The Natural Justice team and a number of its partners from Kenya, South Africa and Namibia attended a one week Certificate Program in Local and Indigenous Knowledge for Community-Driven Development in Techiman, Ghana from 24-30 June, 2012. Coordinated by the Center for Indigenous Knowledge and Organisational Development (CIKOD) in collaboration with the University of Cape Coast and Water Aid in Ghana, the course introduced the concept of “endogenous development”, an approach to social and economic justice that involves strength-based development “from within” ensuring initiatives are community-driven and based on strengths that contribute to their own socio-cultural, economic and political development.
The course began with an introduction to endogenous development, perspectives on indigenous sciences, the local knowledge of each participant and expectations of the course. Participants visited the nearby Forikrom community where they were introduced to the traditional chiefs and elders, traditional foods made by the community, the sacred sites and surrounding ancestral caves, and local eco-farming. Members of the community presented on successful endogenous development processes utilised by the community, including the work of Traditional Authorities and HIV/AIDS, interfaces between traditional and modern medicines, and the Forikrom Eco-cultural Tourism project.
Throughout the week, endogenous development tools such as Community Institutional Resource Mapping (CIRM) and Community-Driven Health Impact Assessment Tool (CHIAT) were discussed. Participants were immersed in local examples of projects involving endogenous development processes and tools including the water, sanitation and hygiene project, the Traditional Authorities Transparency and Accountability Charter, and the Rural Women Farmers Association of Ghana. Representatives from Natural Justice, Save Lamu, Kivulini Trust, Karamacan and Kukula Traditional Healers also presented on biocultural community protocols as tools for the legal empowerment of communities.

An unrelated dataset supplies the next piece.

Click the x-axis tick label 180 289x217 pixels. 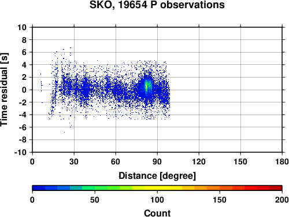pyautogui.click(x=282, y=161)
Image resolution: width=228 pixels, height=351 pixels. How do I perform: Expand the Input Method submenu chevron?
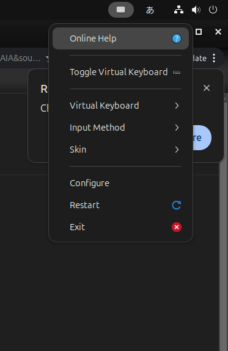(x=177, y=128)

The one-week course was a rich and engaging opportunity to explore and deepen knowledge of endogenous development processes. Natural Justice looks forward to continuing the implementation of endogenous development processes in its work with communities. Natural Justice and other participants thank CIKOD, the University of Cape Coast and Water Aid for hosting the course, together with the ABS Capacity Development Initiative, the Open Society for Southern Africa, the Heinrich Böll Foundation, the Christensen Fund, and University of Cape Town’s Open AIR project, for their generous support.